The primary objective of this project is to develop and evaluate machine learning models capable of classifying user experiences with three major LLM platforms: ChatGPT, Claude, and Gemini. By analyzing student responses regarding their interactions with these models, we aim to identify distinguishing characteristics that can reliably predict which LLM was being evaluated.
---
- Zhe Wang
- Virat Talan
- Yicheng Wang
This project implements and compares three machine learning model families for multi-class classification:
- Random Forests: Ensemble-based decision tree classifier
- Softmax Regression: Discriminative linear classifier for multi-class problems
- Neural Networks: Multi-layer perceptron with non-linear activation functions
Best Performing Model: Neural Networks (Test Accuracy: 67.4%)
The neural network model was selected as the final production model due to its consistent performance across different data splits and evaluation metrics. While Softmax Regression achieved slightly higher test accuracy (70.6%), the neural network demonstrated lower variance and more stable generalization to unseen data, making it the more reliable choice for deployment.

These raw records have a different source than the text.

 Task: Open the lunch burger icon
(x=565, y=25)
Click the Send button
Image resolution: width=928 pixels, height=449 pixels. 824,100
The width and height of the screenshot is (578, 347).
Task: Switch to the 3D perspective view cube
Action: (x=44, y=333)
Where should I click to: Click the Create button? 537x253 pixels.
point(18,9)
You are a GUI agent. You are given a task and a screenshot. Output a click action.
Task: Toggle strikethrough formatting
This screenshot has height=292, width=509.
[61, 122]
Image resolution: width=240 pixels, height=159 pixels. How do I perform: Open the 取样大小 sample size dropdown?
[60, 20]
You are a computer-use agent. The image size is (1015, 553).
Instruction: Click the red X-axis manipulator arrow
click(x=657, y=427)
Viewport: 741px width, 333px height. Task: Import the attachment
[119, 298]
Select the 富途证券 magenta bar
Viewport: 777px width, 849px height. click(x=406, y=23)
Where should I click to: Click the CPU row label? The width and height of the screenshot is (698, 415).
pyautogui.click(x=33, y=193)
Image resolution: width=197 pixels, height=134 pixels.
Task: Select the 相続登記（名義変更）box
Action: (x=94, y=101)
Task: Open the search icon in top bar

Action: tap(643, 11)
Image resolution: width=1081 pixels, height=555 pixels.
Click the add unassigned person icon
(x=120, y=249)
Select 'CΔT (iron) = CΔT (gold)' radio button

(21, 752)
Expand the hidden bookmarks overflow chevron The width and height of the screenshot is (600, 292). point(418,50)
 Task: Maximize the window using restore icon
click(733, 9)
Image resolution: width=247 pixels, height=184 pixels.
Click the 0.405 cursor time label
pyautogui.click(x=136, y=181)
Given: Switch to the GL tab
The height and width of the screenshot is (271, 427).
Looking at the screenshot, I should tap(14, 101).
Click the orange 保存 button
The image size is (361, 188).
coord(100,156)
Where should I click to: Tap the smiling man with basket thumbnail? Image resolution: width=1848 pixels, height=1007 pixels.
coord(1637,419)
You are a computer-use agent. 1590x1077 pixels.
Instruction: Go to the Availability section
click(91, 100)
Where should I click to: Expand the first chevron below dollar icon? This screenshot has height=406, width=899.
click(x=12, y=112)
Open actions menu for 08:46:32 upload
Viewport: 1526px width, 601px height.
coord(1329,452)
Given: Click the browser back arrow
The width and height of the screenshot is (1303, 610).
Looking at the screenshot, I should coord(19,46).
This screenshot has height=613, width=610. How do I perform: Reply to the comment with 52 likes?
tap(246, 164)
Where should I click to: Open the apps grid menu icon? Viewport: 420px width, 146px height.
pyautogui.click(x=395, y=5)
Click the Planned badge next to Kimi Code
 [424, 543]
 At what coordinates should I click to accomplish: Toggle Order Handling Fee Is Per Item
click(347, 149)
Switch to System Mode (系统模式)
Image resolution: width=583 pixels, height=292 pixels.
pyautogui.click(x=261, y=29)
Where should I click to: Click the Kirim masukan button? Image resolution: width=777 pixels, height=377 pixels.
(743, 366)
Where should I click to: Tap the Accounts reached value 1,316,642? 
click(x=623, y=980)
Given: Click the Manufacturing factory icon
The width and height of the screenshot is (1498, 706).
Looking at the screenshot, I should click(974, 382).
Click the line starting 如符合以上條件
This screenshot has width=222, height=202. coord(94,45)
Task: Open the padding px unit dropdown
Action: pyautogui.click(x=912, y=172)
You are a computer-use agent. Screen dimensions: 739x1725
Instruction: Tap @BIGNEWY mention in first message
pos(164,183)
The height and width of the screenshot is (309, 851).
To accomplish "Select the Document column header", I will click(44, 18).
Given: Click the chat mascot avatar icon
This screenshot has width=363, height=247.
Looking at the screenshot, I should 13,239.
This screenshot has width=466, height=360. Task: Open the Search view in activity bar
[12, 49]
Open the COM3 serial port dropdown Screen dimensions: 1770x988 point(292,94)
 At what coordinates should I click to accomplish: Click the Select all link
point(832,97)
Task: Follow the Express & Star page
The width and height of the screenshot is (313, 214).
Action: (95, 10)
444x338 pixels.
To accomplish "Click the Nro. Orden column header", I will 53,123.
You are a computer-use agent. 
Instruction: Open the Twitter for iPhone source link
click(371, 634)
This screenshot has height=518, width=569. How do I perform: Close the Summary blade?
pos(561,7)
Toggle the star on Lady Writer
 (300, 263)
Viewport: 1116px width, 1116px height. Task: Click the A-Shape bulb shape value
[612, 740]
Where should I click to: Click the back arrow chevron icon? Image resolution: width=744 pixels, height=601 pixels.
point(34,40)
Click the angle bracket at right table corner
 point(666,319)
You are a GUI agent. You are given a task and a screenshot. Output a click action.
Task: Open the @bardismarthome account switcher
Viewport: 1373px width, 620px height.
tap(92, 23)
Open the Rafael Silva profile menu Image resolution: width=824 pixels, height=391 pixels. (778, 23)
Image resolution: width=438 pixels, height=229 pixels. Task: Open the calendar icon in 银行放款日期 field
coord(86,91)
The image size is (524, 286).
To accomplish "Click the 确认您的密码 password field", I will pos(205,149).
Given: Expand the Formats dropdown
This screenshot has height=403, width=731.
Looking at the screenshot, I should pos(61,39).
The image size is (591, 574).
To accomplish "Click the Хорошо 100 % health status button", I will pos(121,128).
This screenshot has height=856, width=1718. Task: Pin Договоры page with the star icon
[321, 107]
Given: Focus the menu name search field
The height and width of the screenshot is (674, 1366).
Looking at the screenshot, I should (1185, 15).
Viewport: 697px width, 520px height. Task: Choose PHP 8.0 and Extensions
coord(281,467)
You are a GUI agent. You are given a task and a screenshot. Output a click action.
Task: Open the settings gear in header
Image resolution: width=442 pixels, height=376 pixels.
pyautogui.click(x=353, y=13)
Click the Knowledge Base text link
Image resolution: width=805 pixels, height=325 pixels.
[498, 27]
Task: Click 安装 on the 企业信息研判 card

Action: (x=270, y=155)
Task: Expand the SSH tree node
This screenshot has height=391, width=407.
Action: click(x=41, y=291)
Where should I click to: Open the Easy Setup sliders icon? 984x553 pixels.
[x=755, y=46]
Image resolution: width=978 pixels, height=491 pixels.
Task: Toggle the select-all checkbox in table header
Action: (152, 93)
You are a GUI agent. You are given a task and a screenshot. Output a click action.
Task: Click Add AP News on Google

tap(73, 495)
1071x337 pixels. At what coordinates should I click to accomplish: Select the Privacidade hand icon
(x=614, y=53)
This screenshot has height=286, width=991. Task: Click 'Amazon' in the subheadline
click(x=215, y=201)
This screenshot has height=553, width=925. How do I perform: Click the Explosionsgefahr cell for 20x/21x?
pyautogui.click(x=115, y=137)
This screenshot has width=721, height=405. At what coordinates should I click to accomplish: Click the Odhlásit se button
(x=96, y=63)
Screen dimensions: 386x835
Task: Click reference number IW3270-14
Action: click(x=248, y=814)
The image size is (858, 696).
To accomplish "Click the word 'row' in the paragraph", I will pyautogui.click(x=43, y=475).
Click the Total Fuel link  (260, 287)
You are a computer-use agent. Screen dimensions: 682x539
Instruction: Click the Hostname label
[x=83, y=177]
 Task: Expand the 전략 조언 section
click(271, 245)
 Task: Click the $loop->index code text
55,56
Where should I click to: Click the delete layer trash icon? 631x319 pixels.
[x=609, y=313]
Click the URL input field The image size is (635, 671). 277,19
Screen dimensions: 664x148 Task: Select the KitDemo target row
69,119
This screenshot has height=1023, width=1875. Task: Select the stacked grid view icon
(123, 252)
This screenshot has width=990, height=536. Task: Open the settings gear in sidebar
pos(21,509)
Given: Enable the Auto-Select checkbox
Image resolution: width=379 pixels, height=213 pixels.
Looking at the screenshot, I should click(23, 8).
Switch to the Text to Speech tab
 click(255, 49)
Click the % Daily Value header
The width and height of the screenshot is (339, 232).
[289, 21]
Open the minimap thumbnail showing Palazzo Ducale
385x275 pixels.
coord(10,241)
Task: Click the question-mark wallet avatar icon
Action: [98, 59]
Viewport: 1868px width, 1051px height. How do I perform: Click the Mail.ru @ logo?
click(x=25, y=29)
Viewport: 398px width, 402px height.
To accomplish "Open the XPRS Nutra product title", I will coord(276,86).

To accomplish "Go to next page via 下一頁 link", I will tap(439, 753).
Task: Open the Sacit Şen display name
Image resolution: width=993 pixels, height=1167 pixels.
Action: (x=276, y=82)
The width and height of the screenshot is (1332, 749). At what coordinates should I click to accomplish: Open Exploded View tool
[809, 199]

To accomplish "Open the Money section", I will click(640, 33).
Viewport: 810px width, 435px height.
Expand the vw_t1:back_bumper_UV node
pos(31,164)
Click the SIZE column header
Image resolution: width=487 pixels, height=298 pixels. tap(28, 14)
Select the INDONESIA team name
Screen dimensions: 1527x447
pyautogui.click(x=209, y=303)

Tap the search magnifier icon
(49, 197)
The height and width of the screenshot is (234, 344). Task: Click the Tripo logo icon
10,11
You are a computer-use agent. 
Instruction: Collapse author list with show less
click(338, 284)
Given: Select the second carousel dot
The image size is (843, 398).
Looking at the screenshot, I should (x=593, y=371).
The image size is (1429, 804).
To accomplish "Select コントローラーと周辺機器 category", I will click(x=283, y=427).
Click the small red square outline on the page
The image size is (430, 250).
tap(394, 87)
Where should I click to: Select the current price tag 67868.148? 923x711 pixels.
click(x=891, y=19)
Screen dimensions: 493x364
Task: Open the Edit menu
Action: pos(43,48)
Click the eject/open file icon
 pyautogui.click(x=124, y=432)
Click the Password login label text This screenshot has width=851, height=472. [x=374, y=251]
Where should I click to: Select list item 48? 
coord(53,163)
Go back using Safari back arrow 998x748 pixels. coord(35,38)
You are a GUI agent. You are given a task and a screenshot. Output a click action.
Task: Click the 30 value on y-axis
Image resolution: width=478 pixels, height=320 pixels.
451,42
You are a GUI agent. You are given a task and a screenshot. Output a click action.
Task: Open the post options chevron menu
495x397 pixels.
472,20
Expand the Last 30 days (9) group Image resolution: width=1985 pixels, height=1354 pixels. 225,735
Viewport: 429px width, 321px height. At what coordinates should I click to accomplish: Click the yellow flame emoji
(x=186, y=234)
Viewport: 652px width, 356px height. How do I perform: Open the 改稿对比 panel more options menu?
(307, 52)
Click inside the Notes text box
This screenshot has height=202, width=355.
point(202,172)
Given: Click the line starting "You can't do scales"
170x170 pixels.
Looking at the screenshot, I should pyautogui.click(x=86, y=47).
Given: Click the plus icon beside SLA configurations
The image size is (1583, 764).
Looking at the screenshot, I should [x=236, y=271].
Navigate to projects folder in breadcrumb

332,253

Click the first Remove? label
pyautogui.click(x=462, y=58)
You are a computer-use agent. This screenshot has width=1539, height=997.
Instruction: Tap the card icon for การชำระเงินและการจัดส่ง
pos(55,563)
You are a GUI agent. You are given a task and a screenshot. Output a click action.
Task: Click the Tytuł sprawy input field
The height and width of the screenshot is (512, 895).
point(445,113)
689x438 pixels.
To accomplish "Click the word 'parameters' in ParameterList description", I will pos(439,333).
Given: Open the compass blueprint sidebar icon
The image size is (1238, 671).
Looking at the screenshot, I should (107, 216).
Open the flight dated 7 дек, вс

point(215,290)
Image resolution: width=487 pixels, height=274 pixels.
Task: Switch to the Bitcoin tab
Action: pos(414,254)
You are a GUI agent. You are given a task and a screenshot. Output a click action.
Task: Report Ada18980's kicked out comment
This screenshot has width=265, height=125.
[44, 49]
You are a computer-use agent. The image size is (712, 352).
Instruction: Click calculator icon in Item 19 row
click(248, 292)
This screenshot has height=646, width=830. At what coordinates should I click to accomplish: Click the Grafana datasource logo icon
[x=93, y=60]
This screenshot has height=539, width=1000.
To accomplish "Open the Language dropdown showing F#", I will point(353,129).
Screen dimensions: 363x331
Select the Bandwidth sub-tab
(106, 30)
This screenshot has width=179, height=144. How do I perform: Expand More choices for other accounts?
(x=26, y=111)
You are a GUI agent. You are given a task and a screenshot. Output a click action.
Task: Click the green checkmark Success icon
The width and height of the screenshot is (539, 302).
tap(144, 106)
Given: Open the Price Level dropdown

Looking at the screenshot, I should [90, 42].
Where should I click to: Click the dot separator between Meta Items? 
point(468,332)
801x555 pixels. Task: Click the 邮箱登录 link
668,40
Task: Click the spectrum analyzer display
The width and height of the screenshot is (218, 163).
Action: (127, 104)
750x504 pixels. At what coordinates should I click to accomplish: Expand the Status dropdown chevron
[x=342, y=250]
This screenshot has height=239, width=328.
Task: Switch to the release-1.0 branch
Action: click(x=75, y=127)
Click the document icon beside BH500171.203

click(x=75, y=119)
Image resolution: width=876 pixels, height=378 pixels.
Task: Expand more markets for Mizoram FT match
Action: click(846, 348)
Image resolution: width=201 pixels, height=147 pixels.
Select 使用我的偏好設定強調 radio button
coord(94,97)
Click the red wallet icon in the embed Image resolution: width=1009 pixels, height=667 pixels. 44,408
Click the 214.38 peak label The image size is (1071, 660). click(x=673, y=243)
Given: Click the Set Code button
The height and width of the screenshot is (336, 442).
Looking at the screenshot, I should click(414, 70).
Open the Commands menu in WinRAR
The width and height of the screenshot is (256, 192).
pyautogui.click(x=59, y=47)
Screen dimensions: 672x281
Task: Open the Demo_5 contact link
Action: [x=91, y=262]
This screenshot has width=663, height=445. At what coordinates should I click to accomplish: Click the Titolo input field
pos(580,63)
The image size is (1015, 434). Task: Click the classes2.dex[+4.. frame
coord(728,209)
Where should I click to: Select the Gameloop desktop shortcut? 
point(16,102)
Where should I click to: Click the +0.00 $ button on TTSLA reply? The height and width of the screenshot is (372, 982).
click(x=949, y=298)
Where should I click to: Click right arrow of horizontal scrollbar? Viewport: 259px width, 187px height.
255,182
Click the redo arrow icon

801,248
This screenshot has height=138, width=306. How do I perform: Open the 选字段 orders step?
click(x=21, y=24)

- Programming Language: Python 3.x
- Primary Libraries:
- scikit-learn (model implementation and evaluation)
- pandas (data manipulation and preprocessing)
- numpy (numerical computations)
- matplotlib/seaborn (visualization)
pip install scikit-learn pandas numpy matplotlib seabornCSC311_Project/
├── README.md
├── training_data_clean.csv
├── project_baseline.py
├── pred_example.py
├── CSC311_Project.ipynb
└── docs/
The dataset comprises student responses evaluating their experiences with three major Large Language Models (ChatGPT, Claude, and Gemini) in academic contexts. Each record represents a single student's evaluation of one specific LLM platform.
Feature Types:
- Quantitative Features: Likert-scale responses (1-5) measuring:
- Likelihood of model usage
- Perceived helpfulness
- Frequency of result verification
- Occurrence of suboptimal or incorrect responses
- Qualitative Features: Open-ended text responses describing:
- Model strengths (e.g., concept simplification, writing assistance)
- Model weaknesses (e.g., citation accuracy, factual reliability)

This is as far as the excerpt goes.